Security transactions and related investment income Security transactions are recorded on the trade date (the date the order to buy or sell is executed). Gains or losses on securities sold are determined on the identified cost basis.
Interest income, net of any applicable withholding taxes, if any, is recorded on the accrual basis. Amortization and accretion of premiums and discounts on debt securities, if any, is recorded on the accrual basis.
Dividend income, net of any applicable withholding taxes, is recognized on the ex-dividend date except that certain dividends from foreign securities, if any, are recognized as soon as the fund is informed of the ex-dividend date. Non-cash dividends, if any, are recorded at the fair value of the securities received. Dividends representing a return of capital or capital gains, if any, are reflected as a reduction of cost and/or as a realized gain.

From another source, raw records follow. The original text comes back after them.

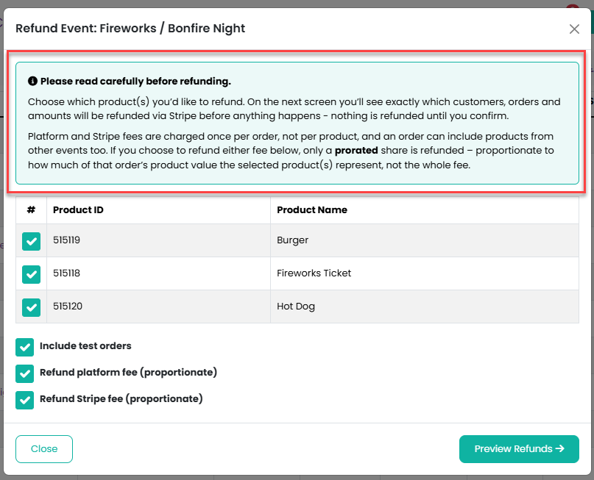Select product ID 515119 cell
This screenshot has height=480, width=594.
tap(158, 240)
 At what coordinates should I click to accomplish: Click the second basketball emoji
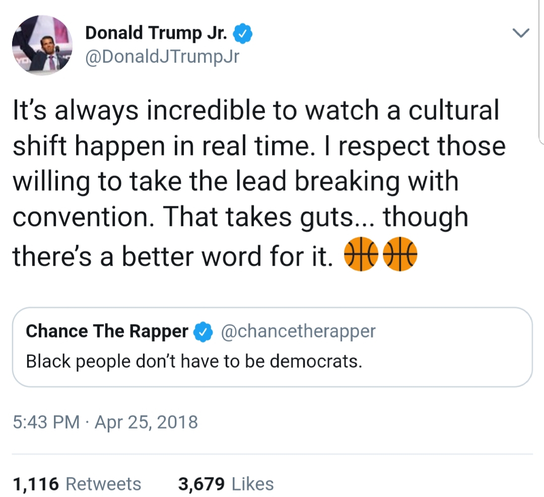point(399,254)
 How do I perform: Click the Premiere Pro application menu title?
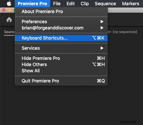click(32, 4)
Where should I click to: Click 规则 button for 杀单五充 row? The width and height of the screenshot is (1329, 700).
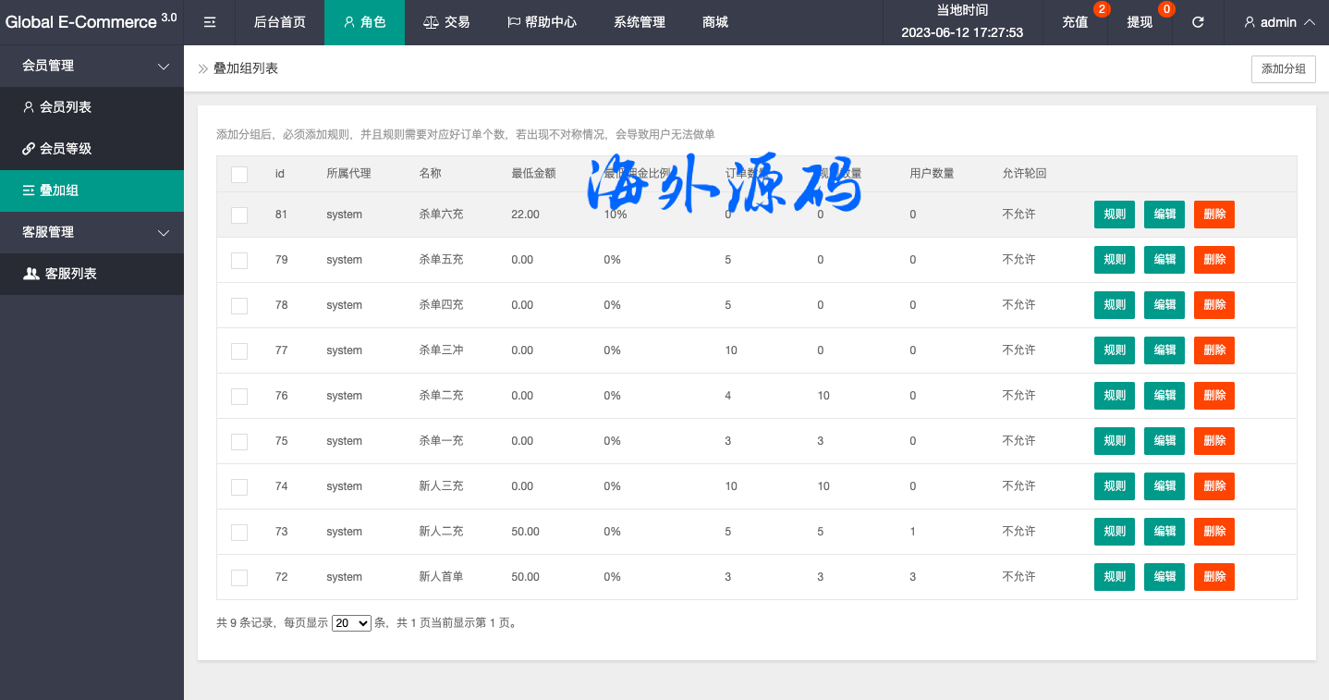(1115, 260)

The fund may have earned certain fees in connection with its senior loan purchasing activities. These fees, if any, are treated as market discount and are amortized into income in the Statement of operations.
Foreign currency translation The accounting records of the fund are maintained in U.S. dollars. The fair value of foreign securities, currency holdings, and other assets and liabilities is recorded in the books and records of the fund after translation to U.S. dollars based on the exchange rates on that day. The cost of each security is determined using historical exchange rates. Income and withholding taxes are translated at prevailing exchange rates when earned or incurred. The fund does not isolate that portion of realized or unrealized gains or losses resulting from changes in the foreign exchange rate on investments from fluctuations arising from changes in the market prices of the securities. Such gains and losses are included with the net realized and unrealized gain or loss on investments. Net realized gains and losses on foreign currency transactions represent net realized exchange gains or losses on disposition of foreign currencies, currency gains and losses realized between the trade and settlement dates on securities transactions and the difference between the amount of investment income and foreign withholding taxes recorded on the fund’s books and the U.S. dollar equivalent amounts actually received or paid. Net unrealized appreciation and depreciation of assets and liabilities in foreign currencies arise from changes in the value of assets and liabilities other than investments at the period end, resulting from changes in the exchange rate.
Forward currency contracts The fund buys and sells forward currency contracts, which are agreements between two parties to buy and sell currencies at a set price on a future date. These contracts are used for hedging currency exposures.
The U.S. dollar value of forward currency contracts is determined using current forward currency exchange rates supplied by a quotation service. The fair value of the contract will fluctuate with changes in currency exchange rates. The contract is marked to market daily and the change in fair value is recorded as an unrealized gain or loss. The fund records a realized gain or loss equal to the difference between the value of the contract at the time it was opened and the value at the time it was closed when the contract matures or by delivery of the currency. The fund could be exposed to risk if the value of the currency changes unfavorably, if the counterparties to the contracts are unable to meet the terms of their contracts or if the fund is unable to enter into a closing position. Risks may exceed amounts recognized on the Statement of assets and liabilities.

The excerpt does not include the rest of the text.